Research & Papers

Amazon's audit-then-score protocol boosts AI fact-checking accuracy from 60.8% to 90.9%

When expert humans scored only 60.8%, Amazon turned benchmarks into a process, not a dataset.

Deep Dive

Amazon's Artificial General Intelligence (AGI) group discovered that evaluating AI-generated research reports is harder than building the AI itself. When human experts—PhD-level specialists in fields like computer science and public health—tried to verify claims from deep research reports, they scored only 60.8% accuracy on a hidden set of known answers. The problem isn't expertise; it's the cognitive burden of synthesizing long-context, cross-document evidence.

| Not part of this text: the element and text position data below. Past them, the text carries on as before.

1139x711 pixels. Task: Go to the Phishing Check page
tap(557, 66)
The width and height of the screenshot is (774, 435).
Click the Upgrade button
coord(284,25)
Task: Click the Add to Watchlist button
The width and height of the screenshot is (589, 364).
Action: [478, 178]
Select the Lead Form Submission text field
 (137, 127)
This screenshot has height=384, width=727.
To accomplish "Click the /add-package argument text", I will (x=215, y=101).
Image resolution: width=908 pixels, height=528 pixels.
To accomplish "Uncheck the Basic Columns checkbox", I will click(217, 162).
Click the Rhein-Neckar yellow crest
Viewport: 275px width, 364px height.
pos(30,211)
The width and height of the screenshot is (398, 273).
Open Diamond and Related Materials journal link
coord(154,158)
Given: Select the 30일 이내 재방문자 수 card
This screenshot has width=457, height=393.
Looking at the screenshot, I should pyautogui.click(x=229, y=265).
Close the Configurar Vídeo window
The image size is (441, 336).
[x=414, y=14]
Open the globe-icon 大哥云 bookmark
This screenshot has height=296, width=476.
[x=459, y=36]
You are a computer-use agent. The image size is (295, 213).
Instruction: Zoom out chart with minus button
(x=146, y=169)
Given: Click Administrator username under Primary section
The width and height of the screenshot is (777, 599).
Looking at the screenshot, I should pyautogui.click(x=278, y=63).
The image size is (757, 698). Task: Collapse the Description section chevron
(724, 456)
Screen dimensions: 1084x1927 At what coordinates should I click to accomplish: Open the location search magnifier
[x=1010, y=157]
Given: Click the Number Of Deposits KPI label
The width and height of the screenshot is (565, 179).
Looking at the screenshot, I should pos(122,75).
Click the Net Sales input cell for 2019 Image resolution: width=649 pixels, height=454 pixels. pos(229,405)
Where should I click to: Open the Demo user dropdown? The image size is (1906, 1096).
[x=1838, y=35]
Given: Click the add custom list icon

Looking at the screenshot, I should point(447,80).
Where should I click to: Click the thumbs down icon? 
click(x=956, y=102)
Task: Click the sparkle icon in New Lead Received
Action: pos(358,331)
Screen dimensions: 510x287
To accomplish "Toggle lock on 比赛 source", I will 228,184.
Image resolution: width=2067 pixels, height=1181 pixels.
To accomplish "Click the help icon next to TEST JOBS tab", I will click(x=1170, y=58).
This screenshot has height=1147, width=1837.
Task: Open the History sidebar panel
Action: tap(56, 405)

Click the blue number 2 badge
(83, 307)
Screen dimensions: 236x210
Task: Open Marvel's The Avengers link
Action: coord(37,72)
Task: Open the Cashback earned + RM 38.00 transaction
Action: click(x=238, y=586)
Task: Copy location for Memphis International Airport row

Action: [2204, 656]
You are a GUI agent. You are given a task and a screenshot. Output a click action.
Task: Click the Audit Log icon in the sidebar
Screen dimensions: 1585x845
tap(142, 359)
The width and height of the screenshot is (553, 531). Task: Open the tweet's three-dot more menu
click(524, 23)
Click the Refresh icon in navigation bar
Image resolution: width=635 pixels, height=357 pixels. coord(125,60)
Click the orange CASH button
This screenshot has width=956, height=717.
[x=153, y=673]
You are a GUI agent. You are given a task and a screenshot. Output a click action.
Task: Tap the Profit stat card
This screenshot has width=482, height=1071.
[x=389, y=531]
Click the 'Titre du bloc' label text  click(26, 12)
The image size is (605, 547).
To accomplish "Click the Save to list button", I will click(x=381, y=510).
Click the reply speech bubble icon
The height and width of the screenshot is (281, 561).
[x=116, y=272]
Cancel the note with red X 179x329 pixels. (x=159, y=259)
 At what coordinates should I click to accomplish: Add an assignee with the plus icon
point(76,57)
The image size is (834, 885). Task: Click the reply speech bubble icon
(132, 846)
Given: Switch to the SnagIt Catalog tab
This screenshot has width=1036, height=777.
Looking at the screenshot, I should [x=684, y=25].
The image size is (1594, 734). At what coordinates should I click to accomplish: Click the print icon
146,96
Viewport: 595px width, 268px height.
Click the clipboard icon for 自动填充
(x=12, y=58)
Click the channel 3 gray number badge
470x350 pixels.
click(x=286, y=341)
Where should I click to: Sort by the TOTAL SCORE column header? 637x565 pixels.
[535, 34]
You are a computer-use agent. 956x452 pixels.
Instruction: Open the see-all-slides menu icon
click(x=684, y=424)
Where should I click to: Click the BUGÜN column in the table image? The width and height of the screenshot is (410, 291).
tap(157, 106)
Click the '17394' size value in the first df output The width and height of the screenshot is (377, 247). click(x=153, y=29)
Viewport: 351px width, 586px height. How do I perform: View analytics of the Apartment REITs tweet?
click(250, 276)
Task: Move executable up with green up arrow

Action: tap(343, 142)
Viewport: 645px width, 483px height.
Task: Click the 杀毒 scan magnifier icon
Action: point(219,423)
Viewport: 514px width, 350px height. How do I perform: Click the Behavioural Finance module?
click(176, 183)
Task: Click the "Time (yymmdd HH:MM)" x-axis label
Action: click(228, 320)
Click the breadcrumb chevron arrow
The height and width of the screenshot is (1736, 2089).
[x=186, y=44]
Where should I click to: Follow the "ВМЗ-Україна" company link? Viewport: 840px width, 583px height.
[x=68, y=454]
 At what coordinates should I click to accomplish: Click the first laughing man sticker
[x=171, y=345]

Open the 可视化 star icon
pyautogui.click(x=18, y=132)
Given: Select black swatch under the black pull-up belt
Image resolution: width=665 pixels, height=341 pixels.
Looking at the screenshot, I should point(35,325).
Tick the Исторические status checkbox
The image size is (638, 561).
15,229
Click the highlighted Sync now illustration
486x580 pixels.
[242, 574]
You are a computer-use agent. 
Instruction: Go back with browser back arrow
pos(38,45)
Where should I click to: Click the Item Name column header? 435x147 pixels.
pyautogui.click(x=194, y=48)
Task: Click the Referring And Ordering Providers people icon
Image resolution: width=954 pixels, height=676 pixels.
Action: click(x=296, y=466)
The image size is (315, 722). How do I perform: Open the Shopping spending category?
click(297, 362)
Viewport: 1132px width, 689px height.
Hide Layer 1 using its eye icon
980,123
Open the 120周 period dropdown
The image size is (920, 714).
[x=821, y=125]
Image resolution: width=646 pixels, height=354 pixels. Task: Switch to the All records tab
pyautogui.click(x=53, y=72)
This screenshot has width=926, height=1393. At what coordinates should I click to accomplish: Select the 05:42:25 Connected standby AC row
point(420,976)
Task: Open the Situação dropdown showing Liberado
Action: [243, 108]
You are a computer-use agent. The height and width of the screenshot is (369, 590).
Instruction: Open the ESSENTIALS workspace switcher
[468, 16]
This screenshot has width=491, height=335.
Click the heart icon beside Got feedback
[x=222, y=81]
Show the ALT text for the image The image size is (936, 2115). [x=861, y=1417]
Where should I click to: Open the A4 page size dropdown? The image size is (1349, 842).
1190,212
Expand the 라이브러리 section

To solve this, Amazon developed the audit-then-score protocol, detailed in a new arXiv paper. Instead of treating human labels as fixed ground truth, the protocol lets the AI fact-checker challenge any benchmark claim it disagrees with, submitting concrete evidence and rationale. An auditor (human or AI) then compares the challenger's evidence against the original label. This iterative process boosted benchmark accuracy from 60.8% to 90.9%. The paper also introduces DeepFact-Bench (a shared test set) and DeepFact-Eval (a system for verifying literature support of claims).

Key Points
  • Amazon AGI's audit-then-score protocol challenges static ground truth, letting AI fact-checkers submit evidence when they disagree with human labels.
  • Unassisted PhD-level experts achieved only 60.8% accuracy on hidden claims, revealing the difficulty of verifying deep-research reports.
  • The protocol boosted benchmark accuracy to 90.9% by turning evaluation into an adaptive, iterative process involving human and AI auditors.

Why It Matters

As AI generates complex research, static benchmarks fail; this protocol paves the way for trustworthy, scalable evaluation systems.